Will filewalker ever finish?

Hey - im helping a friend that has a very new node - less than 1 month old.

we got some discrepency with the storage used on dashboard vs windows. anyways its and issue talked about alot.

we got db and logs on SSD.

the disk has a constant 100% usage.
lazy mode is enabled.
the “average” disk read the past like 10 miuntes is about 0.5MB/s - Really slow.

The drive is filled with 5.77TB

At this rate filewalker will take about 140 days…

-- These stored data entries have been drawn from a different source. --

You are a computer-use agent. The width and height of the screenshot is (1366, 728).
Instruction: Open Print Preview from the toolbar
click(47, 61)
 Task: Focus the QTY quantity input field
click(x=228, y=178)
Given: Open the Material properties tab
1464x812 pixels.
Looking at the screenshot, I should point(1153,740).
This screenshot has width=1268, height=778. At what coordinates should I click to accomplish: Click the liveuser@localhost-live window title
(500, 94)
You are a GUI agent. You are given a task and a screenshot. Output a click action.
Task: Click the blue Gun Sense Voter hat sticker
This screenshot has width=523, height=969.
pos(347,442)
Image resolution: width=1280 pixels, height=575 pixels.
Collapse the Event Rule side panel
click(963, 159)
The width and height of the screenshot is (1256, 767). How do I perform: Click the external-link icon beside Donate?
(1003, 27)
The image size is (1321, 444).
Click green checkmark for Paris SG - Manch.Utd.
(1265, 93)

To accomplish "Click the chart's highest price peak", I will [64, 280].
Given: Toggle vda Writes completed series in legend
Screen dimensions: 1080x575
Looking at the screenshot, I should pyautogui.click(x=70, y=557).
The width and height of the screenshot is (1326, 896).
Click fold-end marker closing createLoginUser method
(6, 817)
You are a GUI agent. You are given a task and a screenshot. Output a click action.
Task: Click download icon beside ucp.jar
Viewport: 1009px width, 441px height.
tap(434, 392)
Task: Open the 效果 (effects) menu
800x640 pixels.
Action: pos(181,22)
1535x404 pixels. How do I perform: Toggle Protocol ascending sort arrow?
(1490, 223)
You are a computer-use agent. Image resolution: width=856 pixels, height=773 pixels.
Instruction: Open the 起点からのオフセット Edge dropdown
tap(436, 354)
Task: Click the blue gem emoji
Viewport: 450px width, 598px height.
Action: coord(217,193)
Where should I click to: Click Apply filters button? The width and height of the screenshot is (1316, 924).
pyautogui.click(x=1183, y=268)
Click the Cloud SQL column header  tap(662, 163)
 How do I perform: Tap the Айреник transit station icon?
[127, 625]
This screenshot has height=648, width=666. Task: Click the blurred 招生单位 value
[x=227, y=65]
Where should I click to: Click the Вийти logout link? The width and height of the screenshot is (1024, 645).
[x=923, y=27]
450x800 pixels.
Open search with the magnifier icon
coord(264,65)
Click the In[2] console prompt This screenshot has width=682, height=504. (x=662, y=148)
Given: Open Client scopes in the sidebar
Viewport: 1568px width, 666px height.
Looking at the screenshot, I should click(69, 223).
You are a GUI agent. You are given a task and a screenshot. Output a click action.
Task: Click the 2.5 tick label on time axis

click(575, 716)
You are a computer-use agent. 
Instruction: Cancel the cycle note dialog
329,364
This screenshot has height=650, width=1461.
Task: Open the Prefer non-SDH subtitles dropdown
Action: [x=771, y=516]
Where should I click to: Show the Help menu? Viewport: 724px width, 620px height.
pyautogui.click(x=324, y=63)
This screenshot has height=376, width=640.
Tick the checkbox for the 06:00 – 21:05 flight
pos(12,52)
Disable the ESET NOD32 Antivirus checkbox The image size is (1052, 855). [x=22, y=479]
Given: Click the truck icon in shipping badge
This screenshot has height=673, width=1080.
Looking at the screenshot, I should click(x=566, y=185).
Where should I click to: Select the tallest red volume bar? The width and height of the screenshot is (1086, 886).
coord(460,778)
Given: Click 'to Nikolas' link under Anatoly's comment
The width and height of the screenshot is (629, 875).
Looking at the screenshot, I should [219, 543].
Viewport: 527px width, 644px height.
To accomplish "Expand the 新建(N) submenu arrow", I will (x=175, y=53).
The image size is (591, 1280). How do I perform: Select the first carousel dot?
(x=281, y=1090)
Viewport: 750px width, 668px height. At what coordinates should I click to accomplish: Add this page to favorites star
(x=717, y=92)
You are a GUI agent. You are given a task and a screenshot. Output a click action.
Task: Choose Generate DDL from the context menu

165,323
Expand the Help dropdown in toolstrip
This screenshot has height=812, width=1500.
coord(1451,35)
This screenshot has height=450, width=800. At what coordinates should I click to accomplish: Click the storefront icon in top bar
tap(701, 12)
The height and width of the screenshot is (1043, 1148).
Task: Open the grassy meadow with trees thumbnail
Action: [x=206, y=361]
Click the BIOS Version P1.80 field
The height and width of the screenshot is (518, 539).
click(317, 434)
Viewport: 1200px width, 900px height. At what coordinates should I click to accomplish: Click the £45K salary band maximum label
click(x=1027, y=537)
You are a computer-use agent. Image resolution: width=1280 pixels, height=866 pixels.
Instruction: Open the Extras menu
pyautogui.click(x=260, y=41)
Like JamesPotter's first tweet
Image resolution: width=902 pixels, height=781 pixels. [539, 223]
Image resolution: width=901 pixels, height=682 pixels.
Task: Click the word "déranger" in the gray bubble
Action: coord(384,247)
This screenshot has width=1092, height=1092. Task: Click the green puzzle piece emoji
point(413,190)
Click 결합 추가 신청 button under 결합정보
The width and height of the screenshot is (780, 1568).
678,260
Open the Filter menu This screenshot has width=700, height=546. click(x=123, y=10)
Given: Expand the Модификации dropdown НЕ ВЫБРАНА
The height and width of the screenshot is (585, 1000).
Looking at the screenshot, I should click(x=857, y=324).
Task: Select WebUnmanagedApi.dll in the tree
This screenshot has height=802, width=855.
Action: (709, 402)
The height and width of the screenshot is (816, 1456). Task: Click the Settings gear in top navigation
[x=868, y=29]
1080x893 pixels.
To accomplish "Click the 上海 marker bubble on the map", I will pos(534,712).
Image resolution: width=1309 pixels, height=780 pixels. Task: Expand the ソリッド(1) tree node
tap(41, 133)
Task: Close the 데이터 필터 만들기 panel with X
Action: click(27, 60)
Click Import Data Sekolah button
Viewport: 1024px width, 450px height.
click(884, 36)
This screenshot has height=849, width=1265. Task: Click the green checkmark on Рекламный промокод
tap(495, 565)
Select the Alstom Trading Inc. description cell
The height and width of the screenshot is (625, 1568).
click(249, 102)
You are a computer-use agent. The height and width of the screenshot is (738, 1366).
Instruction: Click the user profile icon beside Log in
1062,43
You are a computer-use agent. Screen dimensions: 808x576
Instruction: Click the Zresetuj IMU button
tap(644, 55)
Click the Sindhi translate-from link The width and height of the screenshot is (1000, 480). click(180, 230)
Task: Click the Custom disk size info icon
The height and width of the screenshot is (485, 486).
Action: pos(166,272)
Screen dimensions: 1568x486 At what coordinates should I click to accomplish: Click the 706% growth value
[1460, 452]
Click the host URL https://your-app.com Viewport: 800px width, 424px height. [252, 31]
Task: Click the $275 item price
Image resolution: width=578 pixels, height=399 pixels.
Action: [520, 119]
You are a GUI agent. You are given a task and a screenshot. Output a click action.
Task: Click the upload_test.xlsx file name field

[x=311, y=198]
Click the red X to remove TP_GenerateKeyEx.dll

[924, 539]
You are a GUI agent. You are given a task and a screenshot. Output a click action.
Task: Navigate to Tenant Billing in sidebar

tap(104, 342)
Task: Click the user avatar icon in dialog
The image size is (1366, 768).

Am i missing something? not much data is coming in today so you whould think lazy filewalker can go a bit faster?
and before you ask - no nothing is wrong with the disk.
The disk is NTFS
the dashboard showes like only 1.22TB used

So i know my friend will be payed for at actual data that is paid - no problem. but i want to show him how much he has of used space - so this is kinda a bummer on a brand new node.
Now also keep in mind nodes have to restart some times to update and stuff :wink:
Version is 1.107.3
is the “resumed” filewalker implemented yet?
And i know average will most likely be higher and it will take more like 10-20 days - but still. a long time.

The disk is 12TB.
the disk is on a lonely subnet.
16GB of ram and i5 8400
All should be good to get a faster filewalker - but its slow :smiley:
Thanks in advance guys :slight_smile:

The filewalker only reads metadata, not the contents. It does take awhile still, due to the sheer number of pieces and the couple IOPs per piece.

This past week we’ve also seen three bloom filters from SLC so your node may be backlogged.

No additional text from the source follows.